(What you will do): The records below hold a stretch from the line with "toekomst!’ (955, 1930)" through the line with "[button] (459, 342)"; return exactly those lines, ends included, and nothing more.
Task material below:
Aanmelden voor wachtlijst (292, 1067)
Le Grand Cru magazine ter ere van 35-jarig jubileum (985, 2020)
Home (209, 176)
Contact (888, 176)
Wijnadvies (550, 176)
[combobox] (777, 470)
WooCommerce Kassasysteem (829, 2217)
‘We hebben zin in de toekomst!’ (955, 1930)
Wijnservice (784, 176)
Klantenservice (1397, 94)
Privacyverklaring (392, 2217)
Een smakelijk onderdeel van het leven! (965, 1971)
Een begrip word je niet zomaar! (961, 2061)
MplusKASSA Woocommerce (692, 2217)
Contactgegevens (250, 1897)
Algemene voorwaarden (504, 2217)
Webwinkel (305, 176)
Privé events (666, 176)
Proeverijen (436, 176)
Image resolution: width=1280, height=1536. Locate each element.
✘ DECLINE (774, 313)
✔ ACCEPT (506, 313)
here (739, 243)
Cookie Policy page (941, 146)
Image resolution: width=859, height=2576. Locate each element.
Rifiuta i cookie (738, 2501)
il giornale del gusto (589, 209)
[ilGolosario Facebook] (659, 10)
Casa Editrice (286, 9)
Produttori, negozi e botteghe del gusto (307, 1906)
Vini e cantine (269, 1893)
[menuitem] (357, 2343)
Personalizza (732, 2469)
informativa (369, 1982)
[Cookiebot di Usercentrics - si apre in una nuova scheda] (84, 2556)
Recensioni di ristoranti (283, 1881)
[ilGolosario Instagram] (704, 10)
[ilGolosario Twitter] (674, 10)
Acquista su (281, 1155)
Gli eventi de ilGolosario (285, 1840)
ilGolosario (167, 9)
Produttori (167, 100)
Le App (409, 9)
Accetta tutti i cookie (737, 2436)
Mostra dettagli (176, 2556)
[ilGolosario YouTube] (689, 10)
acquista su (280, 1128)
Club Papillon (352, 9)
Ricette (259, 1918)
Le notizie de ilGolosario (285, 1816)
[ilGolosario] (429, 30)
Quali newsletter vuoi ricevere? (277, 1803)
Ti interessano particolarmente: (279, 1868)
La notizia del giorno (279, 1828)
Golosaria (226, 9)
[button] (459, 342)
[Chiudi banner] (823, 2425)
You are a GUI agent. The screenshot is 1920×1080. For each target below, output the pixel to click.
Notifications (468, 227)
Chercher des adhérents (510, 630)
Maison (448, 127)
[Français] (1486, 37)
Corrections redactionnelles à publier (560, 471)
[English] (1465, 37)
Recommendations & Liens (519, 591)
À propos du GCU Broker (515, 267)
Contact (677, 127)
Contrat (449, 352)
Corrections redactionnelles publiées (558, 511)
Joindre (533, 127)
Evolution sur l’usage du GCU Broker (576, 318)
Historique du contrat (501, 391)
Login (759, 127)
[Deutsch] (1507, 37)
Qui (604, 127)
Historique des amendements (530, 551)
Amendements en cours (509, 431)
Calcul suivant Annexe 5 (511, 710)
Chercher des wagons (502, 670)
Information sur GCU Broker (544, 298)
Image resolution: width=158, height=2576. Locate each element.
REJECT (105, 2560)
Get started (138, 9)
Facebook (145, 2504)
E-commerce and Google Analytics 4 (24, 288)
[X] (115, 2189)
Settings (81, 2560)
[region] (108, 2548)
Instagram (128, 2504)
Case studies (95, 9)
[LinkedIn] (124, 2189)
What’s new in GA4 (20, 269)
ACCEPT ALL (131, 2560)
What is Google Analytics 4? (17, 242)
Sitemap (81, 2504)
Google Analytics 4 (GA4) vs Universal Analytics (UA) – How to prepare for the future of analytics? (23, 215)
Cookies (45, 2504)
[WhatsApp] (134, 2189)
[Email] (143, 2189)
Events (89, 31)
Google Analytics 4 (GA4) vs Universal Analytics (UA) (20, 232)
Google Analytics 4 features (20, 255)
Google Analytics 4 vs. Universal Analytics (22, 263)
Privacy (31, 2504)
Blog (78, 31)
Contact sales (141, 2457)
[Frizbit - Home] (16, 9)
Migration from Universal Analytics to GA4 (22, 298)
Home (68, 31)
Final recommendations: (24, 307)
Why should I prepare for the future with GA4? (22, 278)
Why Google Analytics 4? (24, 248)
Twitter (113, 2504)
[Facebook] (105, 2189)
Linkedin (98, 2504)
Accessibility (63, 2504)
End of Task material.
(Response to this task):
‘We hebben zin in de toekomst!’ (955, 1930)
Wijnservice (784, 176)
Klantenservice (1397, 94)
Privacyverklaring (392, 2217)
Een smakelijk onderdeel van het leven! (965, 1971)
Een begrip word je niet zomaar! (961, 2061)
MplusKASSA Woocommerce (692, 2217)
Contactgegevens (250, 1897)
Algemene voorwaarden (504, 2217)
Webwinkel (305, 176)
Privé events (666, 176)
Proeverijen (436, 176)
Image resolution: width=1280, height=1536. Locate each element.
✘ DECLINE (774, 313)
✔ ACCEPT (506, 313)
here (739, 243)
Cookie Policy page (941, 146)
Image resolution: width=859, height=2576. Locate each element.
Rifiuta i cookie (738, 2501)
il giornale del gusto (589, 209)
[ilGolosario Facebook] (659, 10)
Casa Editrice (286, 9)
Produttori, negozi e botteghe del gusto (307, 1906)
Vini e cantine (269, 1893)
[menuitem] (357, 2343)
Personalizza (732, 2469)
informativa (369, 1982)
[Cookiebot di Usercentrics - si apre in una nuova scheda] (84, 2556)
Recensioni di ristoranti (283, 1881)
[ilGolosario Instagram] (704, 10)
[ilGolosario Twitter] (674, 10)
Acquista su (281, 1155)
Gli eventi de ilGolosario (285, 1840)
ilGolosario (167, 9)
Produttori (167, 100)
Le App (409, 9)
Accetta tutti i cookie (737, 2436)
Mostra dettagli (176, 2556)
[ilGolosario YouTube] (689, 10)
acquista su (280, 1128)
Club Papillon (352, 9)
Ricette (259, 1918)
Le notizie de ilGolosario (285, 1816)
[ilGolosario] (429, 30)
Quali newsletter vuoi ricevere? (277, 1803)
Ti interessano particolarmente: (279, 1868)
La notizia del giorno (279, 1828)
Golosaria (226, 9)
[button] (459, 342)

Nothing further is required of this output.